**Extrait à lire:**
******************************

La course à l’argent
De notre correspondant en Grande-Bretagne
‘J’AVAIS décidé que je serais millionnaire avant l’âge de 45 ans’, reconnaît Julian, un Philippin. Karel, originaire d’Afrique du Sud, avoue: “J’étais obsédé par l’idée de devenir riche.”
Bien entendu, tout le monde ne cherche pas systématiquement à devenir millionnaire. Néanmoins, beaucoup aspirent à posséder suffisamment de biens et d’argent pour profiter de la vie et satisfaire leurs désirs. Kichisaburo, un homme d’affaires japonais qui avait cet état d’esprit, ‘pensait que cela pouvait procurer le bonheur’.
Liz, une Canadienne, partageait cette opinion. “Jeune fille, je m’imaginais que l’argent libérait des soucis”, dit-elle. Tom, son mari, espérait quant à lui que l’argent lui permettrait de “s’enfuir (...) loin du crime, de la pollution et de l’hypocrisie des gens”.
Se déplacer pour gagner de l’argent
Depuis toujours, ceux qui étaient résolus à s’enrichir ont voyagé. À l’époque coloniale, des hommes d’affaires britanniques talonnèrent les explorateurs dans le but de faire main basse sur les ressources minières de continents entiers, en Afrique par exemple. Puis, avec le déclin de l’empire et les récentes crises économiques, le mouvement s’est inversé; ce sont les habitants du Commonwealth qui ont émigré en Grande-Bretagne, pas nécessairement pour y faire fortune, mais simplement pour gagner de quoi nourrir leur famille.
Des milliers d’hommes et de femmes ont quitté les Philippines pour trouver du travail, dans les pays du golfe Persique ou ailleurs. Des Mexicains ainsi que de nombreux habitants de pays d’Amérique centrale et du Sud se sont déplacés vers le nord dans l’espoir de gagner de l’argent aux États-Unis. Beaucoup de pays européens accueillent des émigrés du Proche-Orient et d’Afrique du Nord.
Selon le Journal de l’emploi (angl.) de janvier 1987, une publication d’Afrique du Sud, ce pays comptait officiellement 371 008 travailleurs émigrés au 30 juin 1985. Le rapport ajoute cependant: “On estime à 1,5 million le nombre des travailleurs en situation irrégulière, qui ont pénétré clandestinement en Afrique du Sud pour bénéficier des ressources du pays.”
Même dans les pays nantis, la course à l’argent amène les gens à se déplacer. C’est le cas en Grande-Bretagne, où de plus en plus de gens travaillent dans le sud du pays tout en continuant d’habiter au nord. L’exemple suivant en donne la raison: ces derniers temps, une pièce située dans le centre de Londres (au sud du pays) et décrite comme “un placard à balais” d’un peu plus de 5 mètres carrés était proposée pour la coquette somme de 360 000 francs français. Or, avec cette même somme, on peut acheter un quatre-pièces à moins de 130 kilomètres de Londres.

******************************

**Consigne de travail 1:**
Relevez dans l'article sur la course à l'argent le passage qui commence par « Même dans les » et se poursuit jusqu'à « kilomètres de Londres. ».
**Consigne de travail 2:**
Pour chacune des affirmations suivantes, indiquez par oui ou par non si elle concorde avec l'article sur la course à l'argent, en citant à l'identique les mots de l'article qui tranchent. (a) La pièce du centre de Londres décrite comme un placard à balais faisait un peu plus de 5 mètres carrés. (b) L'Afrique du Sud comptait officiellement 1,5 million de travailleurs émigrés au 30 juin 1985. (c) Kichisaburo est un homme d'affaires canadien.
**Consigne de travail 3:**
Prolongez l'article sur la course à l'argent à la suite de sa dernière phrase.

**Contenu des données:**
******************************

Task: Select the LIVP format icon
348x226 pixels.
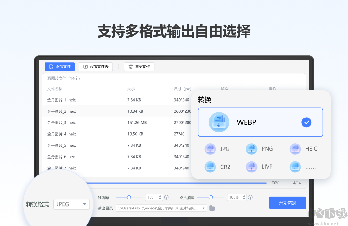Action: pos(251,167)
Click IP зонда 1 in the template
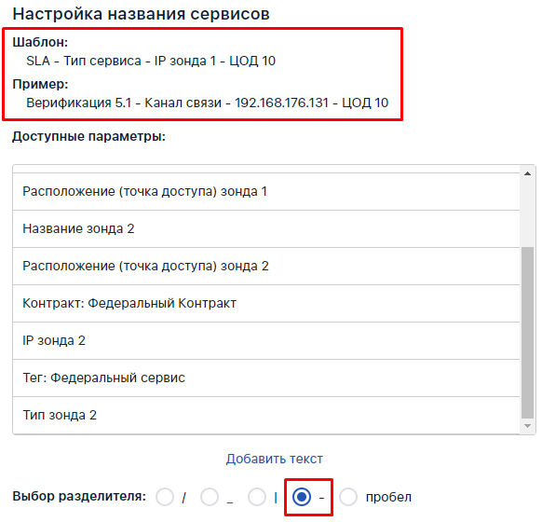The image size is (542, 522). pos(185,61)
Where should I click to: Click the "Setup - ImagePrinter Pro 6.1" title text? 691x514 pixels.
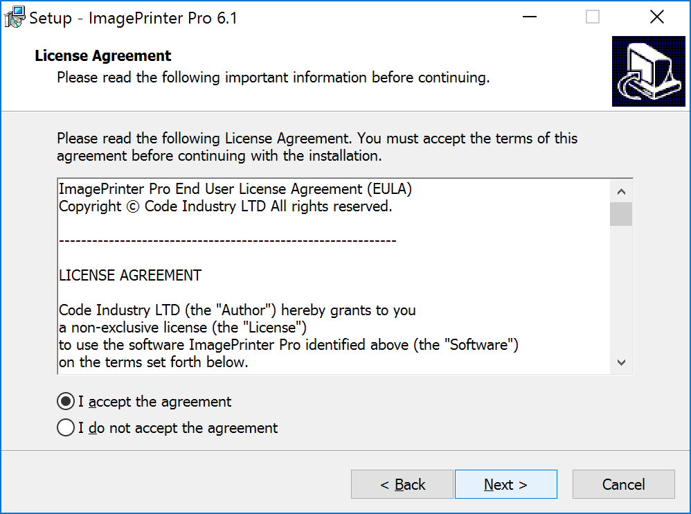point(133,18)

******************************

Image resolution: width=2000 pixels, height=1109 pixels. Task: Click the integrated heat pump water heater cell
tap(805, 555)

******************************

**Réponse attendue 1:**
Même dans les pays nantis, la course à l’argent amène les gens à se déplacer. C’est le cas en Grande-Bretagne, où de plus en plus de gens travaillent dans le sud du pays tout en continuant d’habiter au nord. L’exemple suivant en donne la raison: ces derniers temps, une pièce située dans le centre de Londres (au sud du pays) et décrite comme “un placard à balais” d’un peu plus de 5 mètres carrés était proposée pour la coquette somme de 360 000 francs français. Or, avec cette même somme, on peut acheter un quatre-pièces à moins de 130 kilomètres de Londres.

**Réponse attendue 2:**
(a) Oui : « décrite comme “un placard à balais” d’un peu plus de 5 mètres carrés ».
(b) Non : « ce pays comptait officiellement 371 008 travailleurs émigrés au 30 juin 1985 ».
(c) Non : « Kichisaburo, un homme d’affaires japonais ».

**Réponse attendue 3:**
La ville de Bradford, centre industriel du nord de l’Angleterre, a une communauté de 60 000 Asiatiques. Parmi ces immigrés, beaucoup sont venus là pour travailler dans les filatures. Mais aujourd’hui, l’automatisation supprime de la main-d’œuvre, et les chômeurs vivent d’allocations gouvernementales. C’est ainsi que pour beaucoup la course à l’argent débouche sur une situation désespérée.
Les pays en développement
De même, dans les pays en développement la perspective d’un emploi stable pousse des milliers de villageois à venir s’installer en ville. Beaucoup y trouvent effectivement du travail. Mais trouvent-ils en même temps le bonheur?
Sur leur maigre salaire, ils doivent d’abord payer un loyer, souvent exorbitant, pour un logement insalubre situé parfois dans l’un des vastes bidonvilles qui entourent la ville. Le reste de leurs revenus est destiné à subvenir aux besoins pressants de la famille qui est restée au village. Ainsi, en Afrique, lorsqu’arrive la fin du mois, les bureaux de postes sont envahis par des hommes qui font la queue pour envoyer un mandat dans leur foyer.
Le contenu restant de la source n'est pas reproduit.